*** Given passage

When Henry managed to ford the Somme and continue his march to Calais, the French, still gathering reinforcements, finally had to face their foe in a pitched battle.
Though there is much debate about exact numbers it is agreed the English were outnumbered by the French. A reasonable estimate of the forces would be the English at fewer than 7,000, of whom all bar about 1,000 were longbowmen, and the French at 20,000 or more, with large numbers of heavily armed and armoured men-at-arms, and more than 1,000 mounted knights.
The ground for the battle favoured the English. It was a narrow strip of land with dense woods either side protecting the English flanks from mounted attack. What is more the ground had been recently ploughed, and heavy rain had reduced it to a quagmire in places. During the night of October 24 the French had walked their horses in the area, churning it further.

******
*** Provided material

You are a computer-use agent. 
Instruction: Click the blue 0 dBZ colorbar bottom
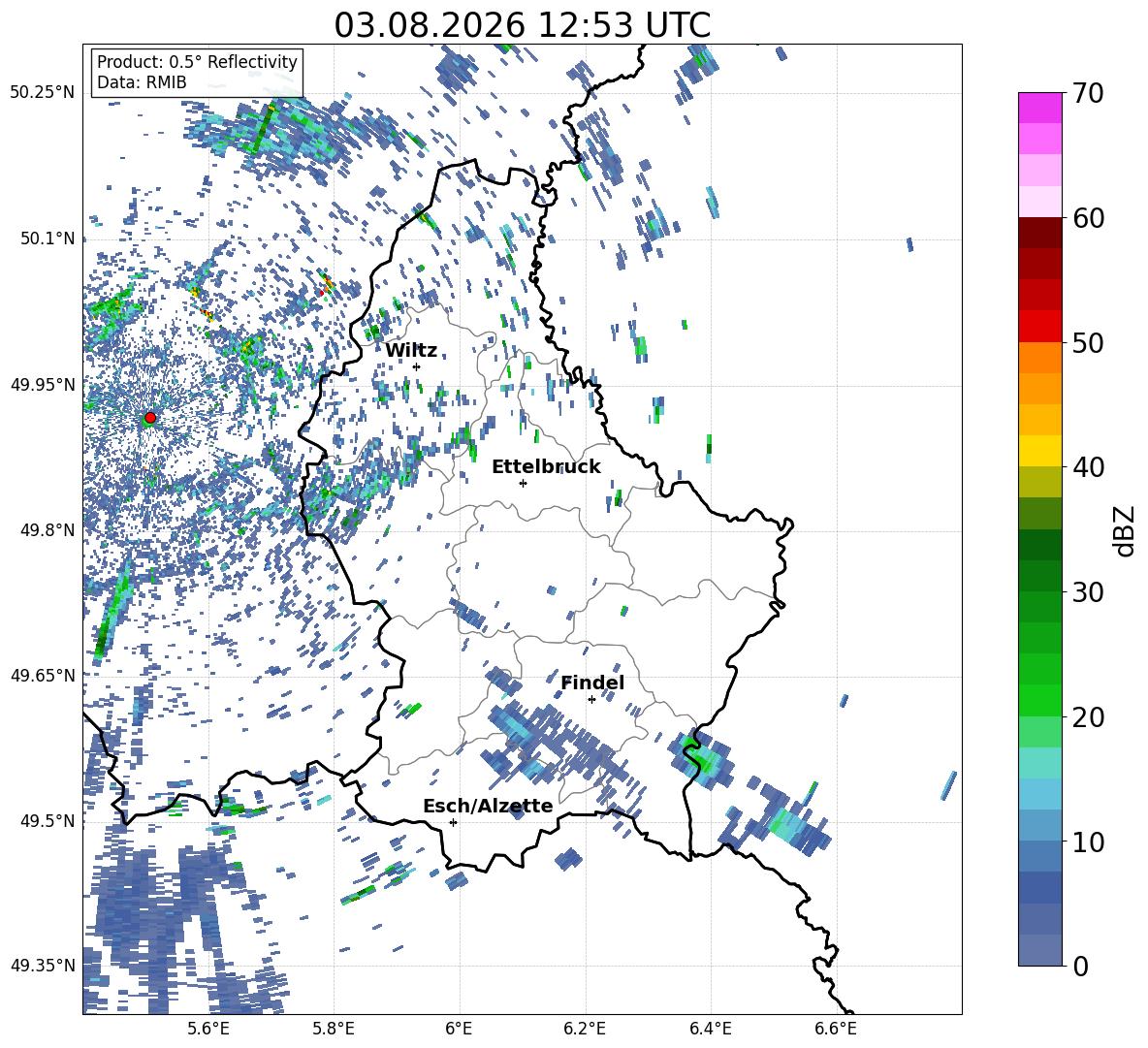tap(1039, 950)
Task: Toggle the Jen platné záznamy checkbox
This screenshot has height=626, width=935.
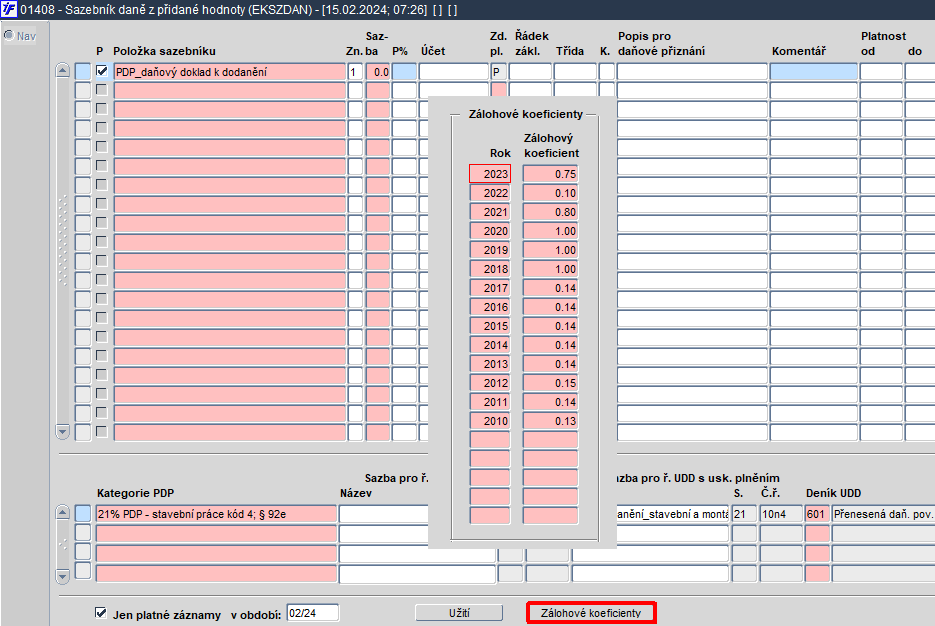Action: 101,613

******

▶ Set problem 1: Summarize the passage on Henry's battle against the French in two sentences.
▶ Set problem 2:
Does each statement agree with the passage on Henry's battle against the French? Answer yes or no, and quote the words that decide it.
(a) The French were outnumbered by the English.
(b) Woods on both sides of the battleground protected the English flanks from mounted attack.
(c) On the night of October 24 the French kept their horses away from the battleground.
▶ Set problem 3: Please carry the passage on Henry's battle against the French forward from its last sentence.

▶ Written reply 1: After Henry crossed the Somme on his march to Calais, the French had to fight him in a pitched battle, with an English force of fewer than 7,000, mostly longbowmen, facing 20,000 or more French that included many men-at-arms and over 1,000 mounted knights. The ground favored the English: a narrow strip between dense woods shielded their flanks, and recent plowing, heavy rain and French horses walked there overnight had turned it into a quagmire in places.

▶ Written reply 2:
(a) No: "it is agreed the English were outnumbered by the French."
(b) Yes: "dense woods either side protecting the English flanks from mounted attack."
(c) No: "During the night of October 24 the French had walked their horses in the area, churning it further."

▶ Written reply 3:
The Constable of France, Charles d'Albret, leading his nation's finest was unable to restrain the nobility eager for vengeance after so many years of war and so many significant defeats, as at Crecy and Poitiers. The large numbers of crossbowmen d'Albret commanded were sent to the rear, where their firepower was of no value. The lighter troops - peasants from the region in large numbers, and less well armoured men of lower rank, were also kept from the front line, the honour of being in the vanguard being held by the noblest and thus heaviest armoured of all d'Albret's force.
After several hours of waiting, the English, who wanted to fight a defensive battle given their numbers, were forced forward, aware that as every hour passed d'Albret's strength grew. At this moment the French had the chance to seize the advantage, the palings (sharpened stakes facing the enemy) used to protect the archers on the English flanks from cavalry attack being uprooted and moved forward with them. But d'Albret did not manage to react. When just within bow range the longbowmen let loose a hail of arrows, finally goading the French forward. As the heavy troops struggled the 300 yards or so through the mud to get at the English centre the arrows rained down on them. The knights had to close their visors, reducing their air intake and their view. The press from the rear knocked some at the front over, to drown in the mud or be crushed beneath the following feet.
When finally the French van arrived at the English line of fewer than 1,000 men-at-arms they did push their opponents back. But this was by weight of numbers, not force of arms, as the crush was so great that swordplay was largely impossible.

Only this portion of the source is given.